Ai tifosi fa capire di essere ben consapevole, e come lui la squadra tutta, di dover migliorare il piazzamento dello scorso campionato e di dover fare bene in Europa League.
Al tecnico Mazzarri fa capire che è pronto a metterlo in difficoltà mai come quest’anno con l’arrivo di nuovi acquisti, tipo Cavani.
Ai media fa capire che sarà un Lavezzi più maturo, pronto al definitivo salto di qualità come protagonista.
Insomma la voglia c’è. La grinta è la stessa, la carica per l’avventura europea è tanta e siamo sicuri che il Pocho anche quest’anno sarà un valore aggiunto per la manovra offensiva del Napoli.
Ai microfoni di Radio Marte Stereo parla il Pocho Lavezzi dal ritiro del Napoli a Folgaria.
Nella prima intervista della sua nuova stagione Lavezzi dice di dare il massimo in allenamento e come lui tutta la squadra, per arrivare al massimo all’appuntamento con la nuova stagione.

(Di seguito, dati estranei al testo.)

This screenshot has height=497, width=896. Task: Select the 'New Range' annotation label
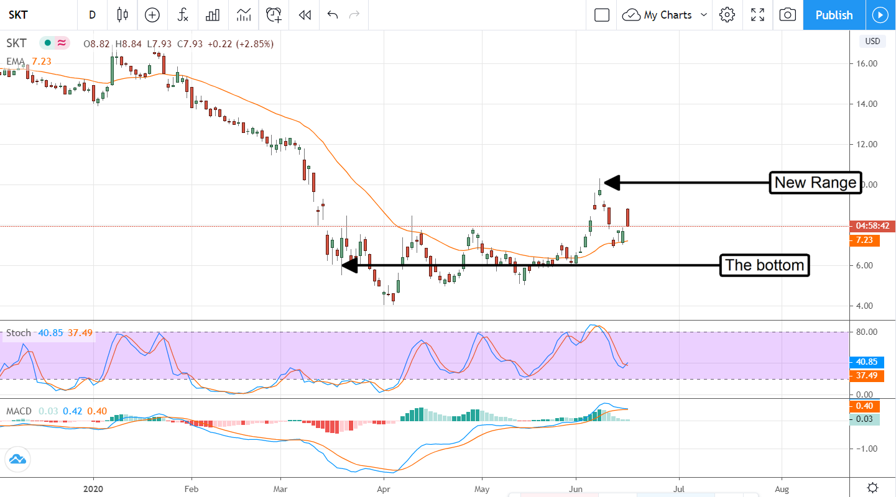point(815,183)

Ovviamente, dice, c’è chi già sta meglio fisicamente e chi invece ha bisogno ancora di un po’ di tempo.
Si sofferma poi su Mazzarri, il Pocho conferma l’ottimo rapporto tra i due e la sinergia dal punto di vista del valore che si da al gruppo rispetto ai singoli, Lavezzi ci tiene a dire che se due persone si mettono a disposizione l’una dell’altra non possono che esserci che risvolti positivi per tutti.
Lavezzi sui nuovi è acquisti parla quasi da dirigente, “L’arrivo di calciatori importanti è importante per tutti, valorizza la rosa”.
“Io mi alleno per dare il Massimo e migliorarmi sempre e quest’anno sarà un altro campionato, sarà diverso, dovremo fare un salto di qualità per migliorare il piazzamento dell’ultimo anno e arrivare in Champions”.
Sulla nazionale Lavezzi dice di essersi giocato le sue carte, poi spettava a Maradona convocarlo o meno, ma comunque non si crea problemi, era conscio della possibilità di essere scartati.
“Mi sono giocato le mie carte per la nazionale, è andata come andata”.
Su Maradona al Napoli dice “Non sapevo di Maradona, me lo ha detto Mazzarri”.